Mas o que há de tão diferente nesse filme (mais um filme) de guerra? A resposta é simples: a técnica. Afora as discussões sobre a glamurização da guerra através da conduta heroica de um soldado aliado, ou mesmo sobre a efetividade da experiência de imersão nas trincheiras como uma espécie de conscientização popular, a verdade é que a execução do filme demonstra uma técnica virtuosa que surpreende logo no começo e segue espantosa até a cena final. Para acompanharmos os protagonistas, os cabos Schofield e Blake (interpretados por George MacKay – o Bodevan de Capitão Fantástico – e Dean-Charles Chapman – o Tommen de Game of Thrones), uma série de truques são usados e, a partir de travelings, carros, cabos guiados e muita câmera na mão, temos material para uma impressionante montagem em tempo real e dois grandes planos-sequência magistralmente costurados. Os cenários e figurinos são impecáveis tanto visualmente quanto a serviço da narrativa e a criação de momentos de tensão é claramente o trabalho de profissionais que dominam o seu craft. Não é a toa que 1917, qua ganhou o Globo de Ouro, o Bafta e o Critics’ Choice de melhor filme este ano, teve 10 indicações ao Oscar – dos quais levou três em categorias técnicas: Melhor Fotografia, Mixagem de Som e Efeitos Visuais. (Aqui vale incluir uma nota: Sam Mendes não ter levado o Oscar de melhor diretor por 1917 só não foi uma injustiça porque Bong Joon Ho e seu Parasita foram de fato o furacão do ano; de qualquer maneira, Mendes deve ter ficado profundamente decepcionado, porque vinha ganhando tudo na temporada de premiações e seu tour de force acabou ficando sem a cereja do bolo.)

George MacKay disse que filmar foi como participar de uma peça de teatro: se algo desse errado, ele era orientado a continuar improvisando; em alguns momentos, os atores e as câmeras de fato executam uma quase coreografia.
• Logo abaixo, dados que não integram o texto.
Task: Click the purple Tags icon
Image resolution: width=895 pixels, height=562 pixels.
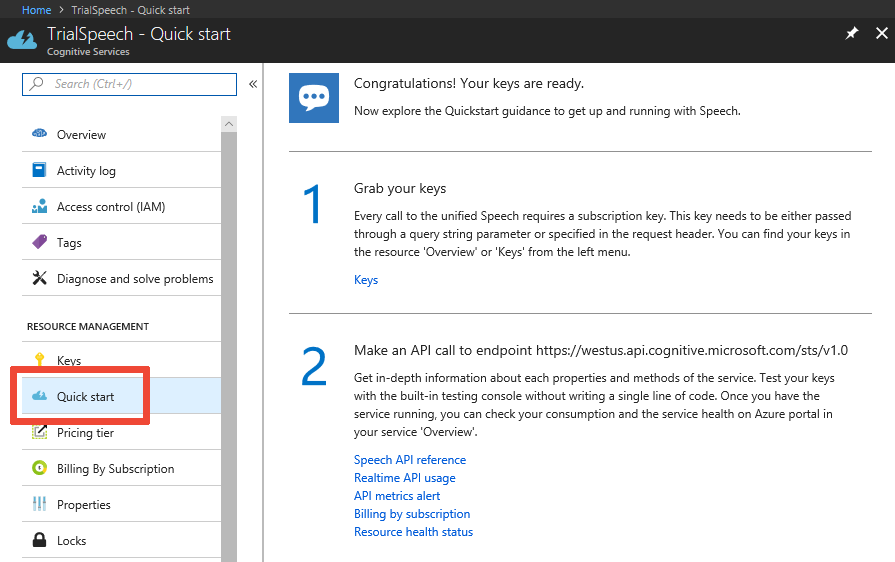Action: pos(40,242)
O filme todo em movimento, a trilha sonora e até, por que não, o virtuosismo exibicionista (até estrelas do cinema britânico como Benedict Cumberbatch e Andrew Scott são esbanjadas em pequenas pontas): tudo isso faz de 1917 um excepcional filme de guerra e um grande filme de ação. Isso, é claro, sem contar a reflexão necessária sobre o horror da violência e a questão bélica em tempos de governantes birrentos.
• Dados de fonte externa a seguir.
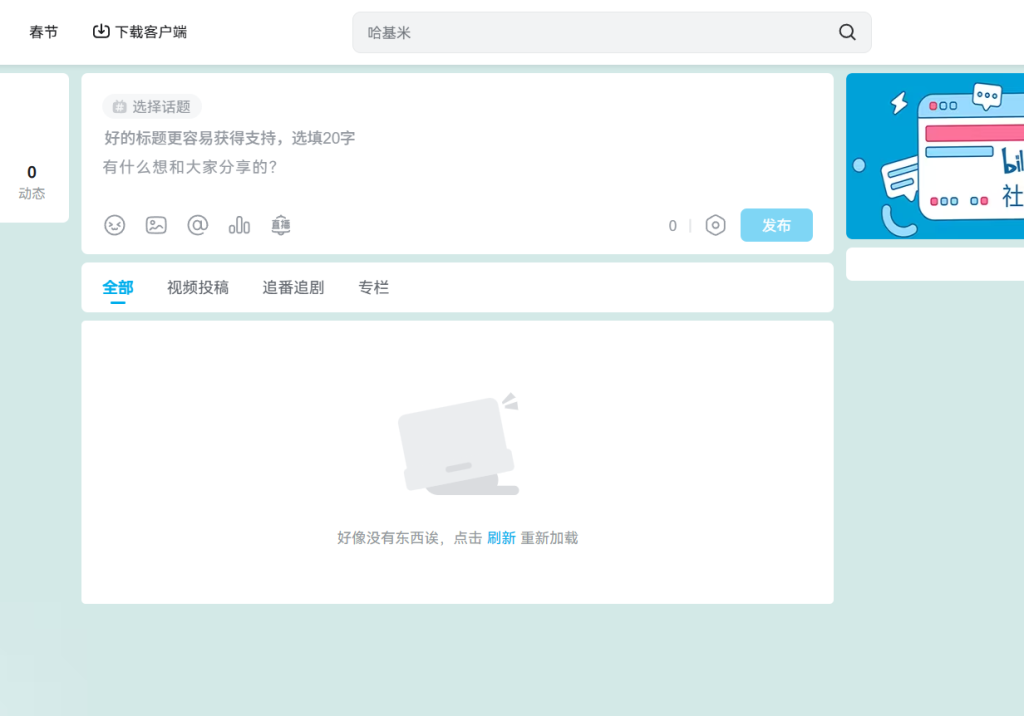
Task: Click the 直播 live reservation icon
Action: pos(281,225)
Sou cientista social e antropóloga formada pela Unicamp. Sou pós-graduada em Gestão Escolar pela USP-Esalq e sou professora/coordenadora em uma escola internacional. Tenho muitas paixões, de caderninhos de anotações a corrida de rua, de Jorge Luis Borges a RuPaul's Drag Race, de Iga Swiatek a água com gás. Sou autora de Quarto mapa (2021) e Hi-fi da tarde e haicais noturnos (2023).